Retraite fondamentale et vie de retraite Dans la tradition bouddhique, de nombreux accomplis ont atteint la réalisation en dehors d'une vie érémitique ou monastique. Ils ont continué leurs activités dans le monde en changeant leur attitude intérieure. Ils ont appris à vivre dans l'état de mahamoudra, l'instantanéité immédiate . Ils ont compris son expérience et, la cultivant en toutes circonstances, sont arrivés au plein et parfait éveil. Certains étaient cordonniers, fabricants de flèches, marchands de vin, fermiers, etc... Tout en exerçant leur profession, quelle qu'elle soit, ils ont vécu celle-ci en l'expérience de mahamoudra, et ont, dans leur métier, réalisé l'éveil.
Il est important de comprendre que cette possibilité existe, mais en même temps qu'elle n'est accessible qu'à des personnes ayant une réceptivité exceptionnelle. Pour les personnes communes, il est nécessaire de développer une pratique qui combine méditation assise et en action. La méditation assise est alors une situation de retrait, d'apprentissage, préparatoire à la méditation en action. Une retraite de méditation, pendant laquelle on se consacre pleinement à la pratique assise, est cette situation de retrait poussée à son intensité maximale. S'il ne s'agit pas d'un but mais, par contre, c'est un moyen important qu'on doit apprendre à utiliser à bon escient.
C'est pourquoi on commencera généralement à travailler sur son esprit, ses pensées, ses émotions, dans le calme de la méditation assise, en retrait ; puis, petit à petit, les qualités et les découvertes entr'aperçues dans cette situation de retrait seront intégrées à la vie quotidienne.
Ainsi, bien que la méditation en action soit le but et l'idéal d'un bodhisattva - un héros d'éveil -, il est juste que celui-ci se mette temporairement à l'écart. Nombre de grands bodhisattvas ont même passé leur vie en retraite car ils n'avaient pas encore acquis la stabilité intérieure qui leur aurait permis d'aider véritablement autrui au niveau le plus essentiel, ou bien parce qu'ils jugeaient que pour eux, la meilleure façon d'aider était de montrer l'exemple d'un retraitant qui soit une source d'inspiration pour ceux incapables de se défaire des filets du samsara.
Vouloir se mettre à aider autrui prématurément risque de causer à l'autre et à soi-même de grands torts. Si l'on veut sincèrement soigner et aider, il est primordial d'être capable de le faire bien ; aussi longtemps que l'on n'a pas la compétence d'un médecin, il est juste de continuer ses études et son apprentissage sans s'improviser soignant. Mais entendons-nous bien : cette prudence n'empêche pas d'aider déjà, modestement, au niveau où l'on en est capable, dès aujourd'hui et autant qu'on le peut.

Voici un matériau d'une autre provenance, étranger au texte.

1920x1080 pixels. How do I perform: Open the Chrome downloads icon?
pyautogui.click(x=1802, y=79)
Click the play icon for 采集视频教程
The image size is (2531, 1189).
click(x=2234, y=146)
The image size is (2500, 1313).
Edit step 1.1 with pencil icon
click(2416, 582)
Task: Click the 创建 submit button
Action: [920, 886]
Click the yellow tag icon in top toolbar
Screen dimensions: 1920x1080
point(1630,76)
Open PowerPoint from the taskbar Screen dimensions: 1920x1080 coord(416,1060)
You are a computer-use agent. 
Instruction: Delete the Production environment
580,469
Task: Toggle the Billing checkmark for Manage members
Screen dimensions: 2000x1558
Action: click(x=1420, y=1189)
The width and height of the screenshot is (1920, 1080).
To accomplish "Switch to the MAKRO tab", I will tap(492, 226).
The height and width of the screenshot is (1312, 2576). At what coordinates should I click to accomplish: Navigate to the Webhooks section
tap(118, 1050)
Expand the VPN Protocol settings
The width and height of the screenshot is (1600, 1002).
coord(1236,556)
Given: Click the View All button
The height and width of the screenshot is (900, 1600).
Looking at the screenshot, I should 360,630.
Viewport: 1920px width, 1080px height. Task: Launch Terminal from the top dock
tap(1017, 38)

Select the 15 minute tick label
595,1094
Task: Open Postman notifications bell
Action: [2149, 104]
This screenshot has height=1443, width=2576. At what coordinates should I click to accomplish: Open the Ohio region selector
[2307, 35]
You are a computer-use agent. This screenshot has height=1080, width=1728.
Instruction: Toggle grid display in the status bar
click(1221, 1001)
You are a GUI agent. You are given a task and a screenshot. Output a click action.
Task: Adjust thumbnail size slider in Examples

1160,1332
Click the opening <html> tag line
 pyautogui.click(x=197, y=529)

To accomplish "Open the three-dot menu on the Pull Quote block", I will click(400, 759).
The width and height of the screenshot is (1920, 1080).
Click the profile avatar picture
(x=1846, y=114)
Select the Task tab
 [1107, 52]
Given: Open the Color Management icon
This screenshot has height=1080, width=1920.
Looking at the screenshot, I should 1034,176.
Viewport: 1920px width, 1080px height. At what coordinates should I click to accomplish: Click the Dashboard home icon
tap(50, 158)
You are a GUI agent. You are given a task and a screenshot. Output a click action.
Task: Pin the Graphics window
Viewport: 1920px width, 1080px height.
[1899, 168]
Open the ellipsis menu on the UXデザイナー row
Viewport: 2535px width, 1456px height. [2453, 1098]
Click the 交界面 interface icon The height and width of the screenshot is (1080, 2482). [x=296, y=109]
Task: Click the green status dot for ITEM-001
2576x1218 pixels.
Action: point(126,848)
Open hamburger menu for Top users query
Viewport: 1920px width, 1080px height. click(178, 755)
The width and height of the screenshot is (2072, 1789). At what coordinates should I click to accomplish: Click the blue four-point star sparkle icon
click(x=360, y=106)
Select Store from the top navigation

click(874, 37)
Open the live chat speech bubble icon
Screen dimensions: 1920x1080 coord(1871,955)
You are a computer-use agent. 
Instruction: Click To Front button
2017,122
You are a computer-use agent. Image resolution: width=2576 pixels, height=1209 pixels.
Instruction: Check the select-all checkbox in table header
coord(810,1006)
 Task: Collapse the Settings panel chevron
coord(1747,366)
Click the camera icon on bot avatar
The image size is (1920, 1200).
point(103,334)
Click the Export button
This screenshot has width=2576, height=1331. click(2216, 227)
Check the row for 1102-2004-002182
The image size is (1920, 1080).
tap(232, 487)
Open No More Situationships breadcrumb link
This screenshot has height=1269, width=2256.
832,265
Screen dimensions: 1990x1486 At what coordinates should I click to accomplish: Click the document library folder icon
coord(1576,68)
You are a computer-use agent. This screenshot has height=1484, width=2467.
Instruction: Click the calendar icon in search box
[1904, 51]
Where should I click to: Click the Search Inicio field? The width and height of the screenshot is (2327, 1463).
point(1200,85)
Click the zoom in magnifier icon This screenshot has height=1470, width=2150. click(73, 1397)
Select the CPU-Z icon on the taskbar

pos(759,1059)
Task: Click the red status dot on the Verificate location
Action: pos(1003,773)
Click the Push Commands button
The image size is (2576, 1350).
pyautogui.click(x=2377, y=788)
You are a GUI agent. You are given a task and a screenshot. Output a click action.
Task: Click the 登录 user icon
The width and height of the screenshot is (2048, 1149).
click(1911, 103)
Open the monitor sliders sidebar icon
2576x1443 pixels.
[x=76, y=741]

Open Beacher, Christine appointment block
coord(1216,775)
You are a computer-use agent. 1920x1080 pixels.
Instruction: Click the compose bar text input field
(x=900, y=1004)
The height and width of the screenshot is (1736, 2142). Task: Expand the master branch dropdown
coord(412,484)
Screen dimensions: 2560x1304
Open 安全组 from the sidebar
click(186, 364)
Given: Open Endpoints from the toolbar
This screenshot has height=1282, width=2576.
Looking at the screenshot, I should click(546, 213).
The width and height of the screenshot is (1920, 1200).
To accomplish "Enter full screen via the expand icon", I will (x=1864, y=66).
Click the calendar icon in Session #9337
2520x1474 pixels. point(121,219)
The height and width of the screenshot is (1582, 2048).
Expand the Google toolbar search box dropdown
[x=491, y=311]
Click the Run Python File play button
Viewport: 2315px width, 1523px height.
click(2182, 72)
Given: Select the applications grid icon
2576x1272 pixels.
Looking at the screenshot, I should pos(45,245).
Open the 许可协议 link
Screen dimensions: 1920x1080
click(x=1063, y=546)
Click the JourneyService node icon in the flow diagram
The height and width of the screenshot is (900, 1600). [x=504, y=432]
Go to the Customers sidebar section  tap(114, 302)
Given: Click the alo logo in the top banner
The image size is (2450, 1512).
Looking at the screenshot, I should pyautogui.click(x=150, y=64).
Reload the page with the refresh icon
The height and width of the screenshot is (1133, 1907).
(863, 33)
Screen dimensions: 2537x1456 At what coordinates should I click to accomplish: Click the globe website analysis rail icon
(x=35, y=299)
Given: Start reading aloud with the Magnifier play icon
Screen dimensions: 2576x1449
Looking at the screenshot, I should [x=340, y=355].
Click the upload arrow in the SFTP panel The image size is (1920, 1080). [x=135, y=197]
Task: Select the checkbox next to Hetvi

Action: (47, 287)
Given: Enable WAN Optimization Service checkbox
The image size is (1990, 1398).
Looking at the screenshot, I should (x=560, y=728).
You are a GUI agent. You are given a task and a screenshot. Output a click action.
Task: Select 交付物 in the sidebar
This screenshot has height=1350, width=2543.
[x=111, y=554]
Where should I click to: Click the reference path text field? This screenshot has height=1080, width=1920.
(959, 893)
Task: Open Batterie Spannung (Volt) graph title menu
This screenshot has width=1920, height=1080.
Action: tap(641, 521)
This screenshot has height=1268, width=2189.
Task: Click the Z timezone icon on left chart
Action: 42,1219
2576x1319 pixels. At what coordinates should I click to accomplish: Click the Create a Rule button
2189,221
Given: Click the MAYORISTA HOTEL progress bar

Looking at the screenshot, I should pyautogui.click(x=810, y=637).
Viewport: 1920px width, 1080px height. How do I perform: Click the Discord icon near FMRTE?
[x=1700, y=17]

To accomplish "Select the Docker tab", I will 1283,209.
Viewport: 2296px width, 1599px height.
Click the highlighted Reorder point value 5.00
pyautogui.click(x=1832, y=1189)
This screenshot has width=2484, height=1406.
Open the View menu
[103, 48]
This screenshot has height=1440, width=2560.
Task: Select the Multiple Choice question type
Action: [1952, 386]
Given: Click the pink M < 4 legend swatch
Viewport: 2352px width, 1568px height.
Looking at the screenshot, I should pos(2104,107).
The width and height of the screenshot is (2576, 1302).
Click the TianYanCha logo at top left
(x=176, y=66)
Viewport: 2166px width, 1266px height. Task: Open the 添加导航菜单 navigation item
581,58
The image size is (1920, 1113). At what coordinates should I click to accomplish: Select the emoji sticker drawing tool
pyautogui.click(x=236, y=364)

Le dharma et la vie Petit à petit, l'expérience de la méditation et la vie quotidienne fusionnent. Au début, elles peuvent sembler très différentes, mais par la discipline et la pratique du rappel, par l'apprentissage assis et en action, aussi bien en étant en retrait qu'en s'engageant dans l'activité, vigilance, conscience dégagée et bodhicitta s'intègrent en chaque situation. Notre esprit et le dharma fusionnent progressivement, et finalement le dharma est la vie quotidienne et la vie est dharma ; nous sommes dharma.